* Saved data entries:
++++++++++++++++++++
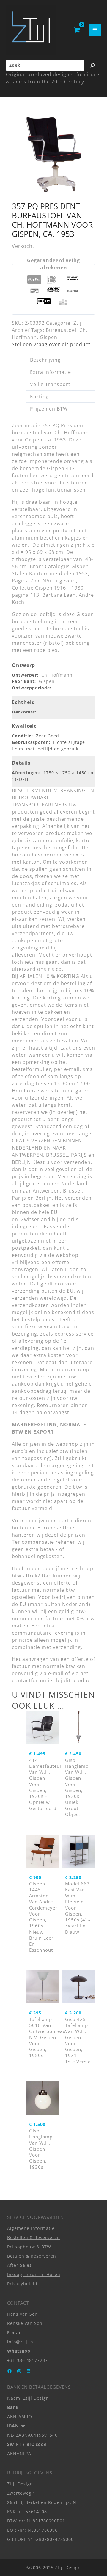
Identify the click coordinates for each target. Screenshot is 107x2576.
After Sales (19, 2265)
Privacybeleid (22, 2283)
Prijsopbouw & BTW (29, 2246)
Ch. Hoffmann (57, 675)
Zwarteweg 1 (21, 2493)
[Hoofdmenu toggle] (95, 30)
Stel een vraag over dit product (51, 344)
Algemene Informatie (31, 2228)
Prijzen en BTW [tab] (49, 408)
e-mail (56, 1673)
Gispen (48, 337)
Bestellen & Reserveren (33, 2237)
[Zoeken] (92, 65)
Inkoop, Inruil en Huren (33, 2274)
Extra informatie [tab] (50, 372)
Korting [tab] (39, 396)
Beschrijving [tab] (45, 360)
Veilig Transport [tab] (50, 384)
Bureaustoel (61, 330)
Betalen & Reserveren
++++++++++++++++++++
* DIRECTIONS FOR THIS TASK: From the data above, copy each line that has the string "Reserveren".

* EXPECTED ANSWER:
Bestellen & Reserveren (33, 2237)
Betalen & Reserveren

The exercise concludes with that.